We know government cannot be trusted - think of the McCarthy trials, Watergate, Abu Ghraib, extraordinary rendition, the dodgy dossiers of Iraq. But we also know from experience that when one branch over-reaches, another pulls it back. It's a messy, imperfect and sometimes slow-to-react system, but over time it has shown itself to work.

Instinctively the American public knows this to be true, which is why it has greeted Snowden's "revelations", if that is what they are, with a collective "meh". The majority do not fear lapsing into a surveillance state because they see no evidence of it. For all the paranoid fantasies of the liberal and libertarian fringes, people do not - as they do in China or Russia - disappear in the night, or have their careers ended or their businesses closed merely for disagreeing with Mr Obama or Cameron.

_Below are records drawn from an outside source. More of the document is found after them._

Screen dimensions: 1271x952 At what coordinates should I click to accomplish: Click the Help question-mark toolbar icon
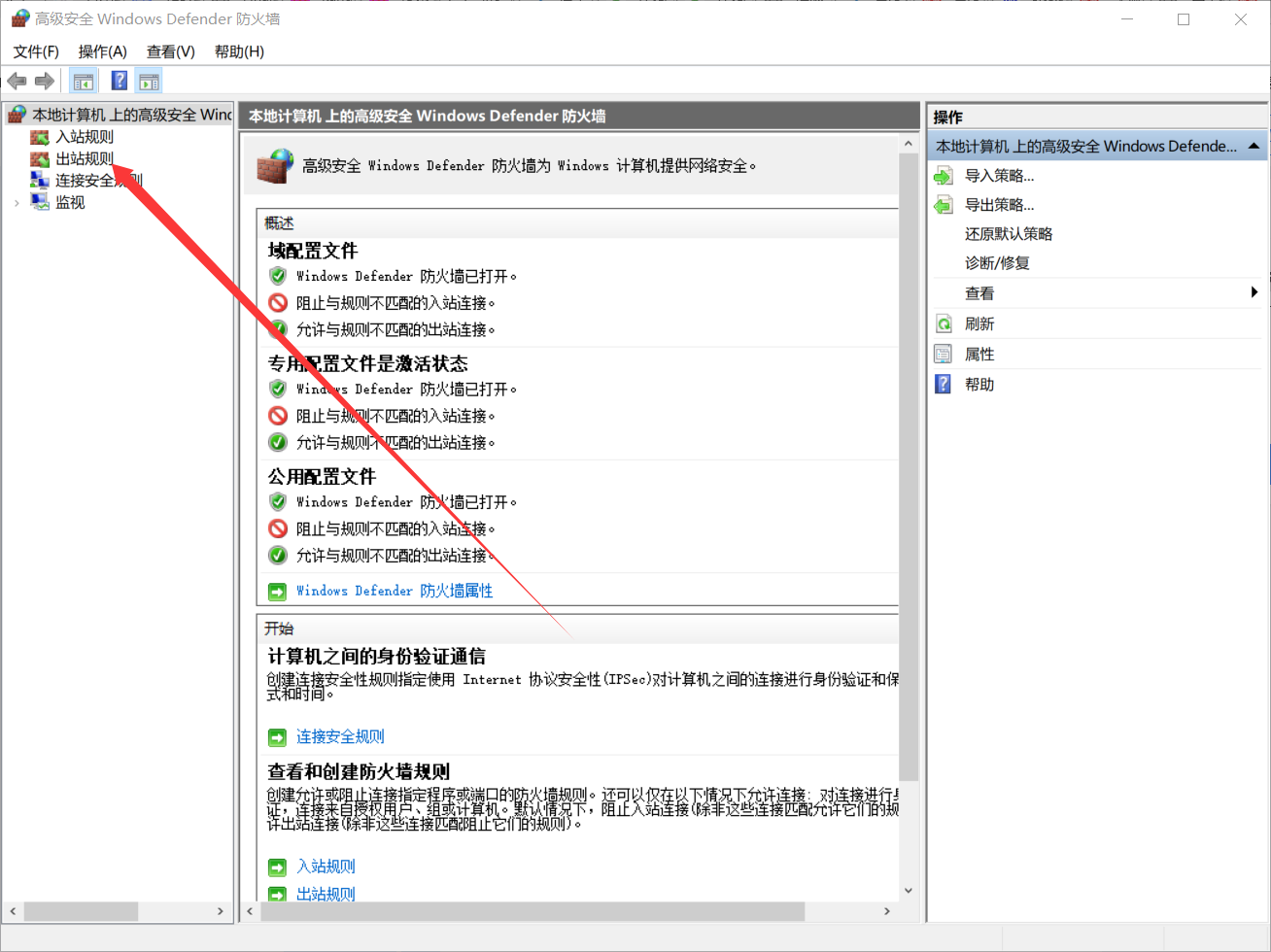pos(119,81)
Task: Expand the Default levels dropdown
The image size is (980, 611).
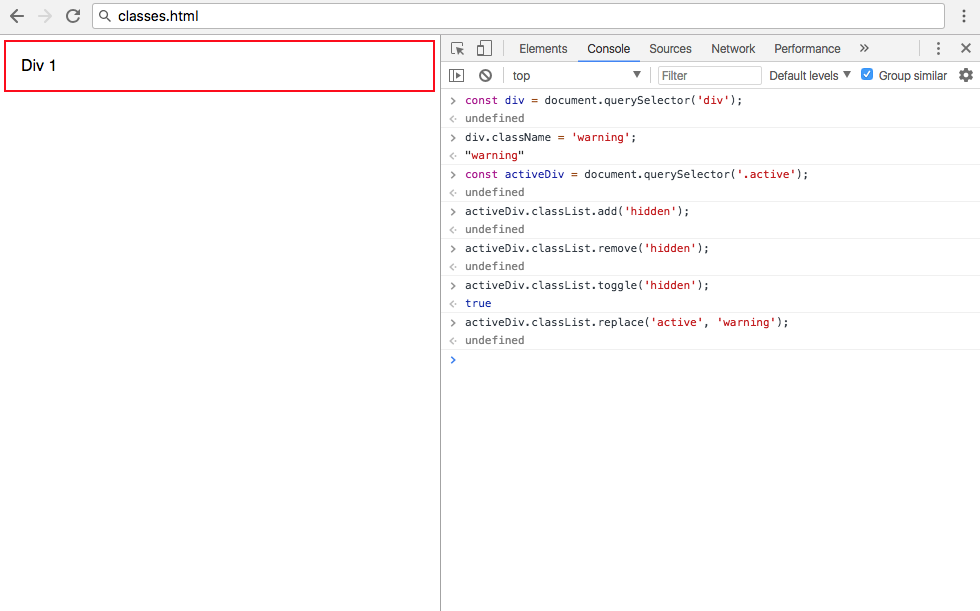Action: click(810, 75)
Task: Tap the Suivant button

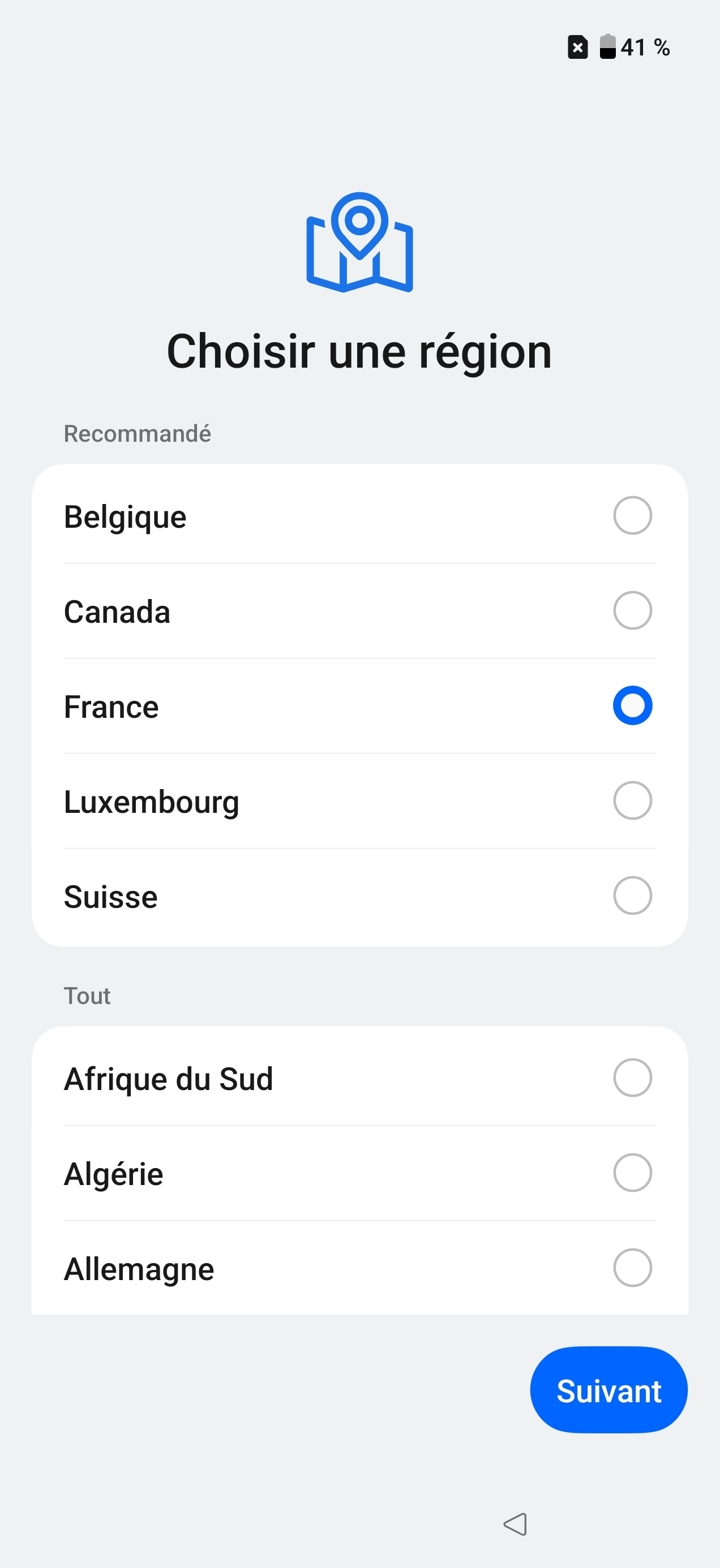Action: [608, 1390]
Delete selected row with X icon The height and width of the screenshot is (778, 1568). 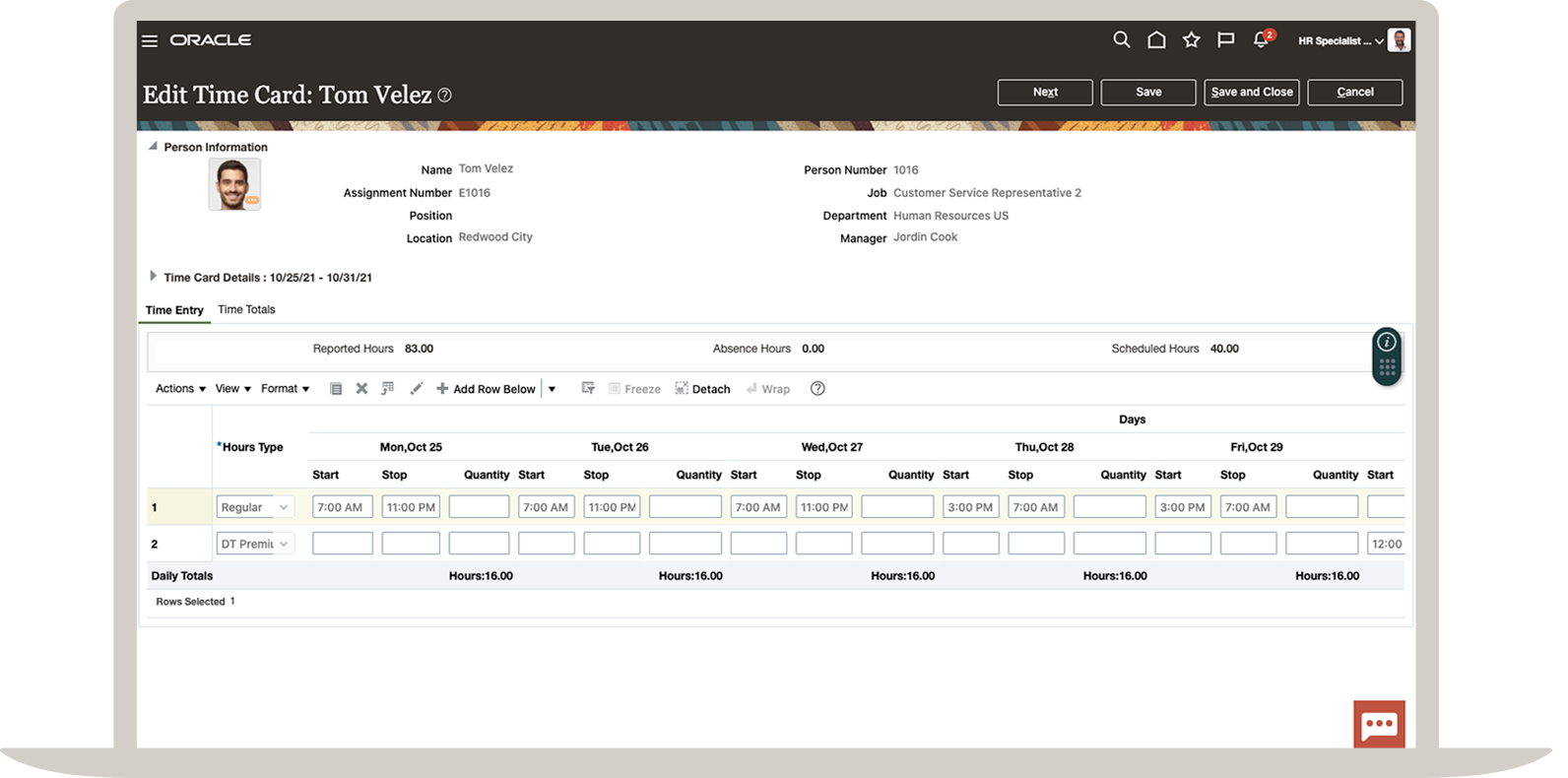click(x=361, y=389)

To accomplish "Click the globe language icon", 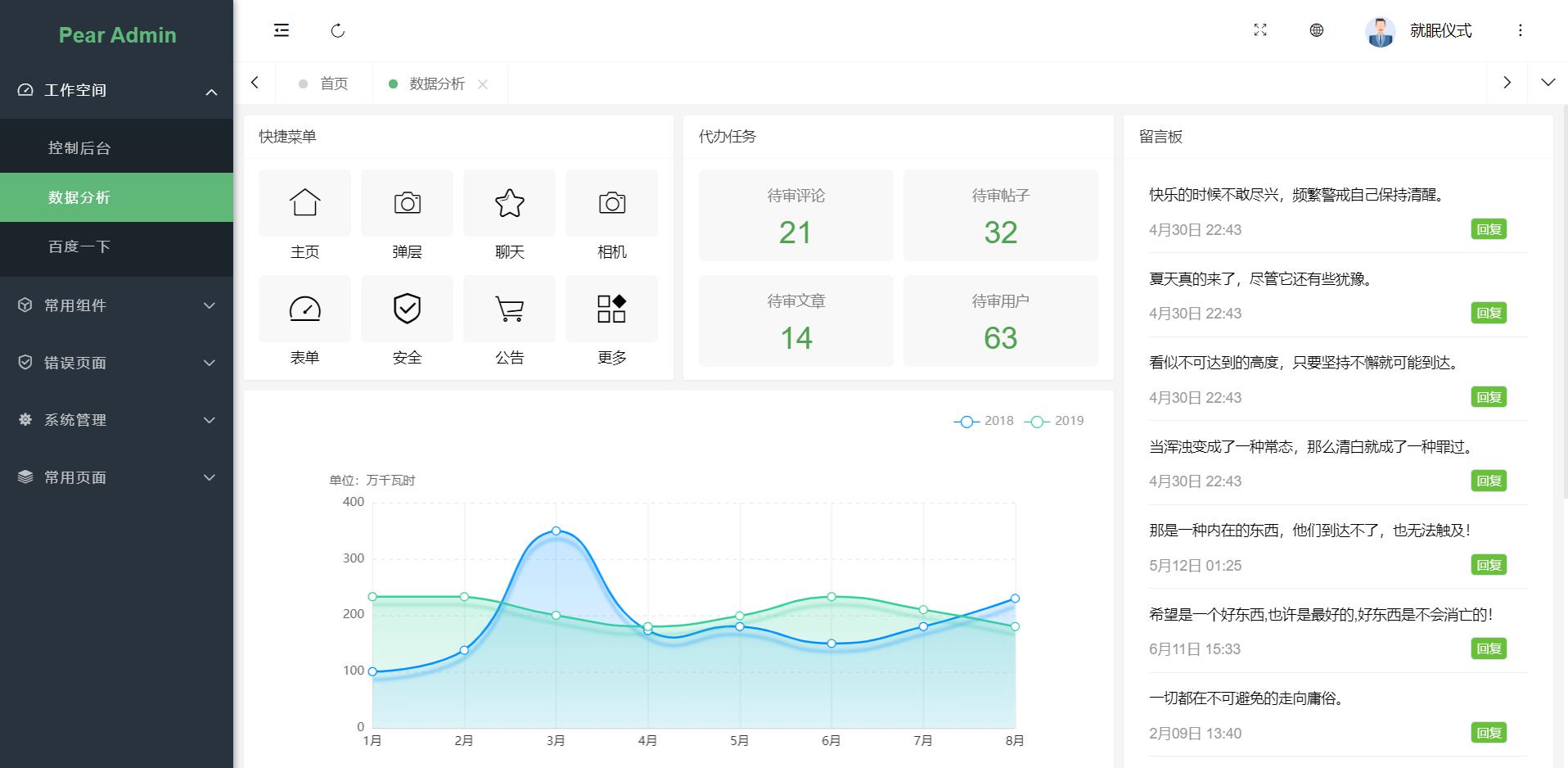I will tap(1316, 30).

That's why they call it the "free world" and Mr Snowden, with his priggishness and self-regard, simply insults all those in actual authoritarian states who really do suffer on the long walk to freedom. He calls himself a "whistleblower" and yet has failed to produce a single concrete example of an abuse of a spy apparatus which he claims is trampling the Constitution. He asserts portentously that NSA operatives like him "had the power to change people's fates", but cannot show where actual wrongs have been committed.

Had he done so, Snowden would have at least merited the title "whistleblower" - but even then he would not have proven his claim that America is becoming a surveillance state, only that the mechanisms that keep it from becoming so are in good working order.

There is, as Obama concedes, a debate to be had about the appropriate balance between privacy and security in an age of information, but Snowden and his supporters live in a world outside the margins of reality.

As with any form of power wielded by human beings, there will always be mistakes, over-reaching and sometimes downright abuse; but there will be no "turnkey tyranny" because wise men foresaw that threat and, unlike Snowden, did something real and profound to prevent it.